The most common corporate actions are stock split, bonus issue, rights issue, cash dividend and stock dividend.

Stock Split
A 2-for-1 stock split means that every share will be split into 2. This does not affect the net worth of the stock owner.

A company with 1,000,000 outstanding shares in the market will increase to 2,000,000 shares after a 2-for-1 stock split.
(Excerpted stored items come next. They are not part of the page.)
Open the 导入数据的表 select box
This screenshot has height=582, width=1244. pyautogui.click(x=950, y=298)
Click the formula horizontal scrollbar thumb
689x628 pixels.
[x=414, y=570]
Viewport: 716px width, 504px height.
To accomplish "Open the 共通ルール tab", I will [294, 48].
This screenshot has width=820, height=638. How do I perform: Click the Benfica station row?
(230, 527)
The price will be reduced by half; therefore, if the share price is $50 before the stock split, then the new price will be $25.
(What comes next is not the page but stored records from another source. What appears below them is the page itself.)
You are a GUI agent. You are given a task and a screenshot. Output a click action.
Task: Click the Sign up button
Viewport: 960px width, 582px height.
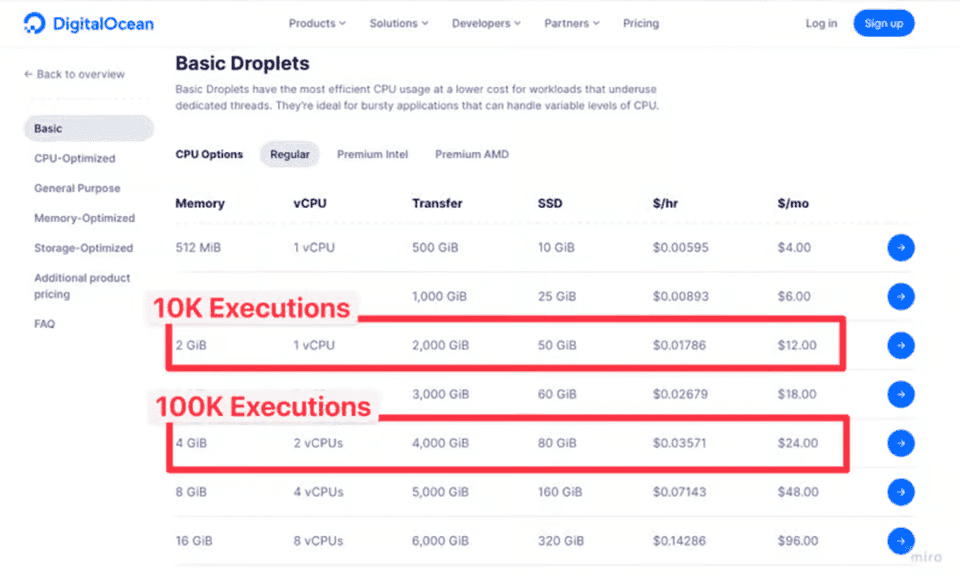coord(883,23)
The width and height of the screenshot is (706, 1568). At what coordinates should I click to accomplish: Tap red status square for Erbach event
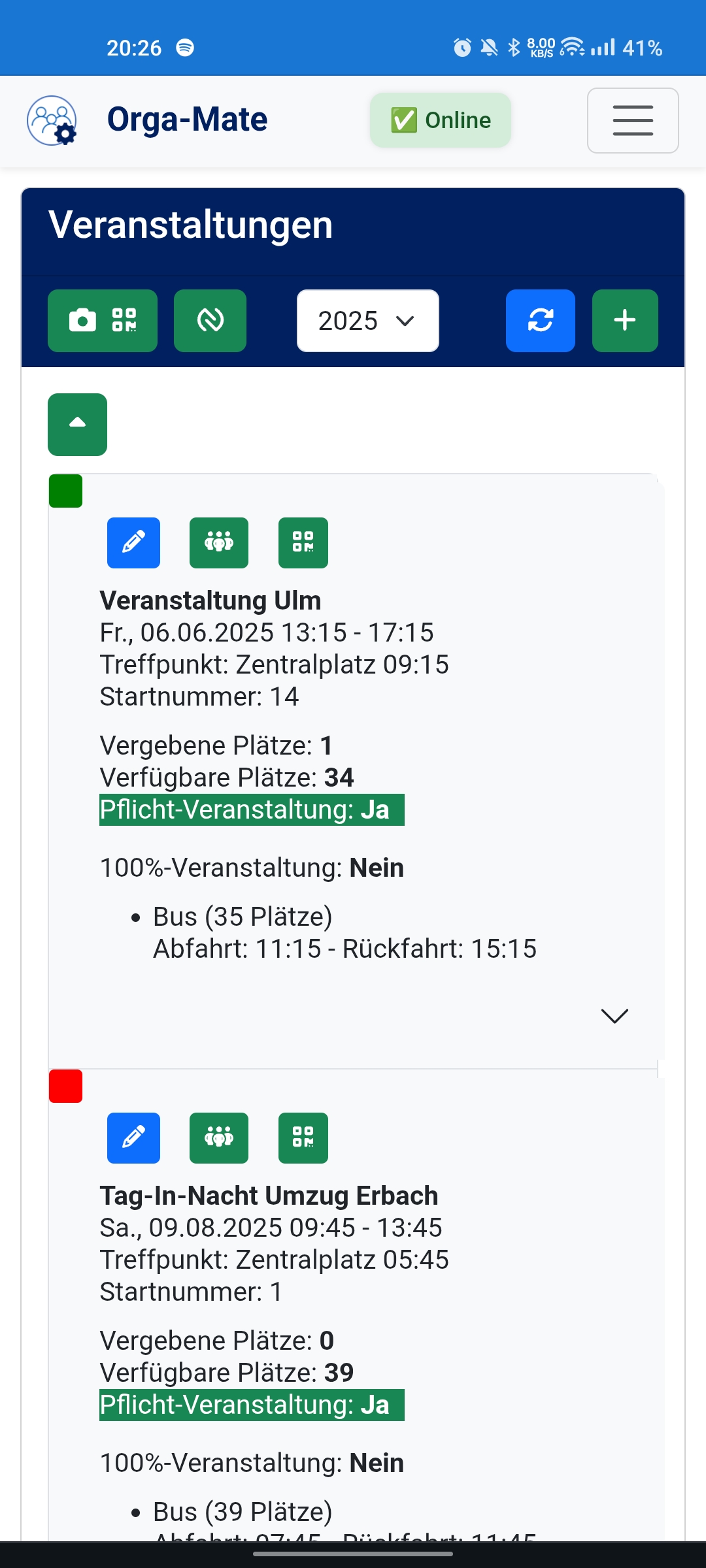[65, 1086]
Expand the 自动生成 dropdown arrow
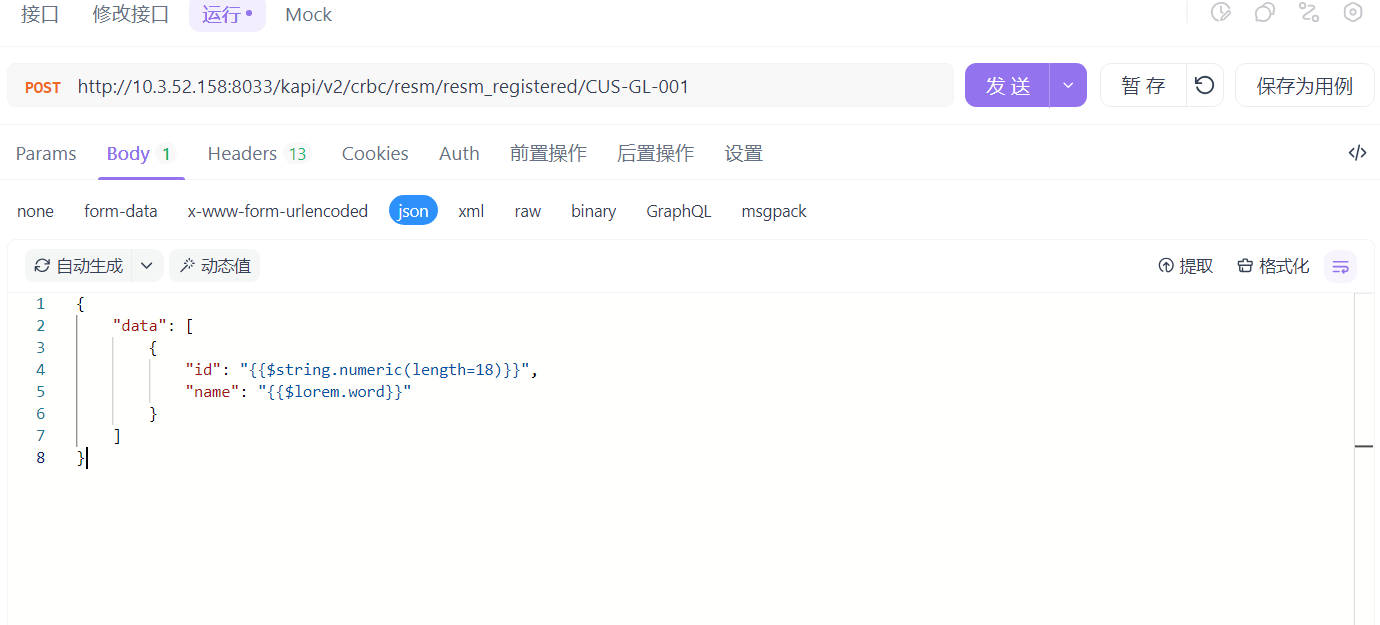The width and height of the screenshot is (1380, 625). click(x=147, y=266)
The purpose of such an exercise is to increase liquidity as more shares are circulated in the market while the value of the equity does not change.

The effect of stock split is that the par value of each stock is reduced; there is no change in capital reserve of the company and there is no change in the shareholder’s net worth.

Bonus Issue
Bonus issue is similar to stock split except that the additional share is not split from existing share but it is funded by capital reserve or retained earnings.

A 1 for 1 bonus issue means that a company give addition share for each share a stock holder owned. A company with 1,000,000 outstanding shares in the market will increase to 2,000,000 shares after a 1-for-1 bonus issue. The price will be reduced by half; therefore, if the share price is $50 before the bonus issue, then the new price will be $25. However, the capital reserve or retained earnings will be reduced.

The effect of bonus issue is that the par value of each stock remains unchanged; there is a reduction in capital reserve of the company and there is no change in the shareholder’s net worth.

Stock Dividend
Stock dividend is another way for a company to pay shareholders from its capital reserve. However, stock dividends are given more regularly than bonus issue.

Similarly stock dividend will result in reduction of price since additional stock is being paid out from the capital reserve.

A company with 1,000,000 shares announce a stock dividend of 5%. This means that every stock owner would received 5 shares for every 100 shares owned. The total shares of the company will be 1,050,000. If an investor owned 1000 shares, then the total share ownership will be 1050. Similar to bonus issue, it will not increase the net worth as the price will be adjusted lower to account for the dividend issue. If the share price is $50 then the new share price is $47.50.

The effect of stock dividend is that the par value of each stock remains unchanged; there is a reduction in capital reserve of the company and there is no change in the shareholder’s net worth.

Cash Dividend
Cash dividend is another payout from the company to shareholders. However, the payout is in cash instead of stocks.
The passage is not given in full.